Ultimately, the financial benefits of a next-generation PMS are multifold.

By Jeff Zabin, Managing Editor

Making the business case for upgrading PMS capabilities means projecting the likely return on investment. In projecting ROI, the first question hoteliers should ask is: To what extent will the new system reduce the amount of time currently being spent on managing front desk activities, including check-ins and check-outs, and on such time-consuming tasks as consolidating guest accounts and managing rates and availability across distribution channels, including OTA, GDS, Web, and travel agents?

Also: To what extent is the new system likely to improve sales and revenue — for example, by increasing bookings via web booking engine integration, increasing occupancy rates through real-time inventory updates, and increasing average daily rates through integrated revenue management and advanced forecasting tools?

Another key factor to consider pertains to reduction in losses, including losses related to errors in manual updates and delayed or lost room charge postings (guest purchases made across other parts of the property), as well as lower integration costs with third-party hardware and software.

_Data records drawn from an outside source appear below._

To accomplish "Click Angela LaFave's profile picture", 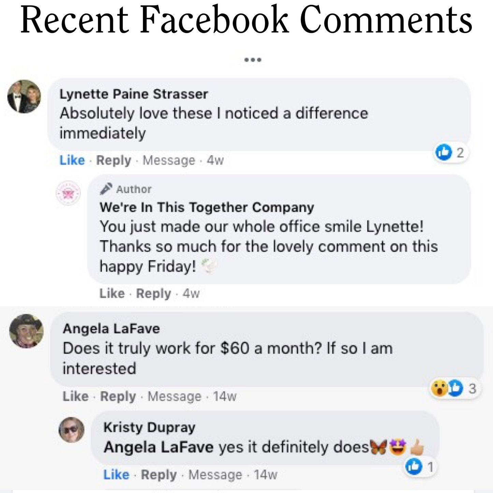I will click(26, 331).
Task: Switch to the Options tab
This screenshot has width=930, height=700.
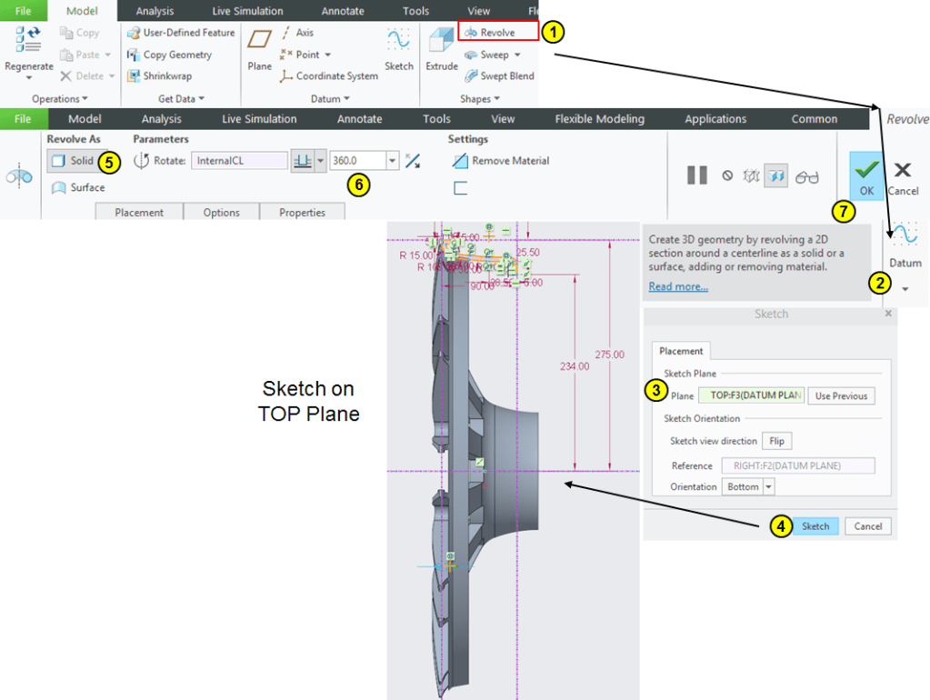Action: coord(221,213)
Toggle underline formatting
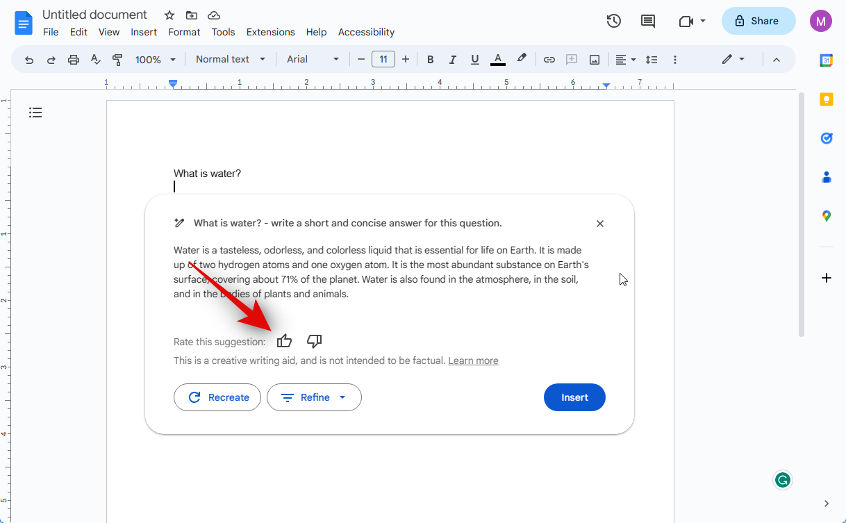 point(474,60)
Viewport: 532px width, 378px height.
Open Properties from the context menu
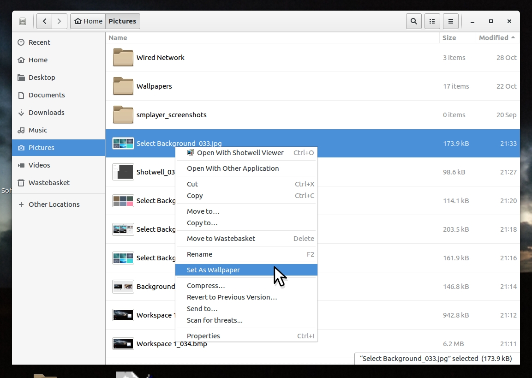pyautogui.click(x=203, y=336)

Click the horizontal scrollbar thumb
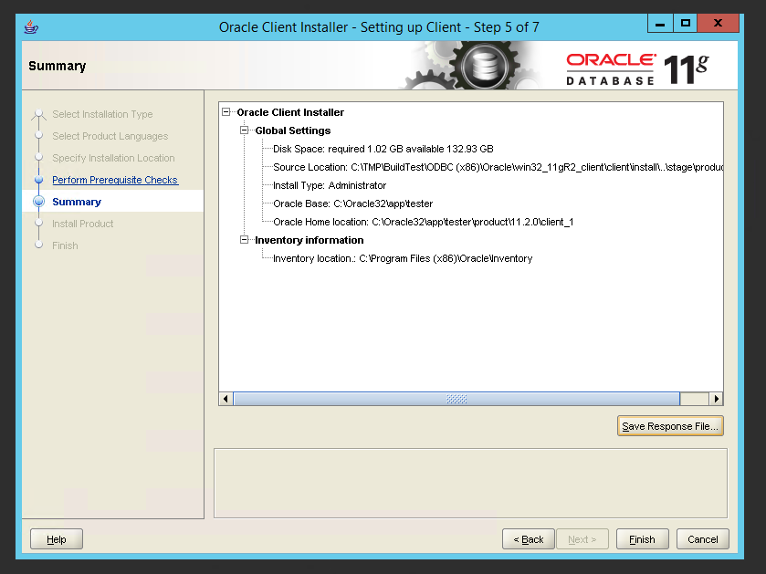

Keep in mind that enhancing the quality of the overall guest experience through the deployment of a next-generation PMS should lead to a greater number of repeat guest stays and a higher volume and intensity of positive brand advocacy. The correlation between favorable guest reviews and positive economic outcomes should factor into the equation. Ultimately, hoteliers should select a partner that shares their same desire and vision for success.

Next-generation property management systems tend to be less expensive and require less up-front investment on the whole than their predecessors. There are many reasons for the shift to increased affordability, including the fact that installation is generally less complex and hardware less expensive compared to, say, a decade ago.

With most next-generation systems, the data is stored in the cloud, reducing (or even eliminating) the need for on-premise servers. most cloud-based systems also use a subscription “pay as you go” model, which generally means no long-term contracts and no upfront capital investment for the software or hardware. This may be an important consideration for smaller hotels with a limited budget. Cloud solutions are generally built to scale as the volume of business increases, so the costs are always in coordination with the size of the hotel’s operations.

In all cases, it is important to confirm which software features and modules, including future upgrades — as well as which hardware components, if any — are included in the base (recurring) price so as to avoid any surprises down the road. Also, it’s important to factor both the direct and indirect costs into the equation. While the direct costs refer to the purchase price of the both the hardware and software, which, again, is likely to consist of a monthly charge for cloud-based systems, the indirect costs may include software customization, staff training and data backup.

Ultimately, the financial benefits of a next-generation PMS are multifold. Streamlining operations across the organization and providing better management controls should lead to increased staff efficiency and reduce operational costs. Enhancing Guest Relationship Management capabilities should improve guest satisfaction, loyalty and retention. These improvements should be reflected in increased RevPAR and profitability. Better data integration and accuracy should improve revenue management and channel management capabilities, also translating into favorable financial outcomes.